Data to use →
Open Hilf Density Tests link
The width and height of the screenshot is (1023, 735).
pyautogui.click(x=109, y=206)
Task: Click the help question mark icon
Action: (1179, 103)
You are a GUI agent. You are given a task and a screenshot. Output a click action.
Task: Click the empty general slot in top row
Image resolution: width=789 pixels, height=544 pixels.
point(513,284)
==
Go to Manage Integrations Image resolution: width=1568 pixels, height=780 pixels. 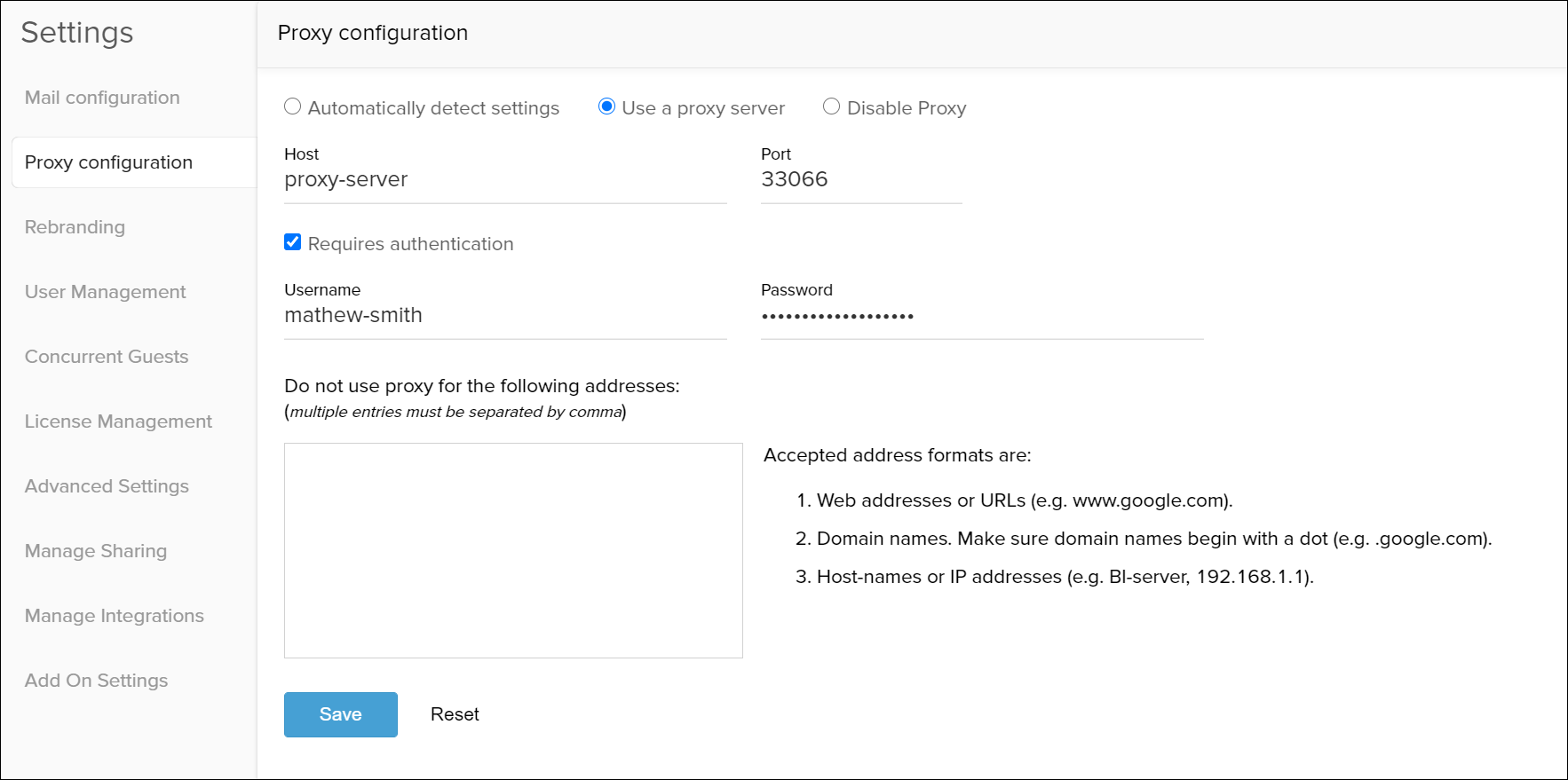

Aim of the exercise →
Please output the lines of the listing above that fall in the stretch from the one with "Open Hilf Density Tests link" through the one with "You are a GUI", exactly and only those.

Written response →
Open Hilf Density Tests link
The width and height of the screenshot is (1023, 735).
pyautogui.click(x=109, y=206)
Task: Click the help question mark icon
Action: (1179, 103)
You are a GUI agent. You are given a task and a screenshot. Output a click action.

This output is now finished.